If you stuck your head into a small well your cheeks would rub the sides of the hole and your shoulders would keep you from falling in :smile:


----------



## tc65 (Jan 9, 2012)

firemedic said:


> What he said.
> 
> If you stuck your head into a small well your cheeks would rub the sides of the hole and your shoulders would keep you from falling in :smile:


:laughing::laughing:

I'm real inexperienced with M&T joints and I always find myself having to stop for a second and think when I'm reading through some posts and the terminology. With your analogy, I'll never have to do that again. That visual will stick with me forever. Thanks!:thumbsup:


----------



## Globba (Mar 27, 2012)

firemedic said:


> What he said.
> 
> If you stuck your head into a small well your cheeks would rub the sides of the hole and your shoulders would keep you from falling in :smile:



That's great. What have you got for tails and pins?


----------



## kjhart0133 (Feb 4, 2009)

For Mortise and Tenon joints I always cut the mortise first with a PowerMatic mortising machine. I then I cut the tenon on my table saw just a skosh bigger than the mortise and trim it up with a shoulder plane. This way I can get an EXACT friction fit, tenon to mortise. I can't count how many tenons I've trimmed up with my Veritas medium shoulder plane. And its blade stays sharp forever.

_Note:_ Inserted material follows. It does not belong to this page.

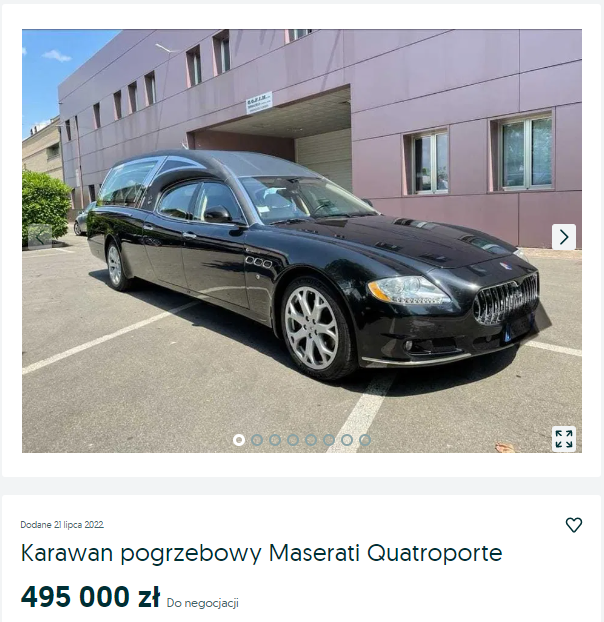Jump to the seventh gallery photo dot
This screenshot has height=622, width=604.
[x=347, y=440]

I'm not sure how you'd use a router plane to trim up a tenon. Can anybody describe that? Seems like any tenon bigger than an inch and a half and you wouldn't be able to support the router plane.

Hmmm...
Kevin H.


----------



## firemedic (Dec 26, 2010)

Globba said:


> That's great. What have you got for tails and pins?


Not with children present :laughing: just kidding, I got nothing along the lines of above. But I'll think about it :yes:




kjhart0133 said:


> Hmmm...
> Kevin H.


As for technique, it requires a piece of cut-off from the stock being tenoned to support the opposite wing of the plane.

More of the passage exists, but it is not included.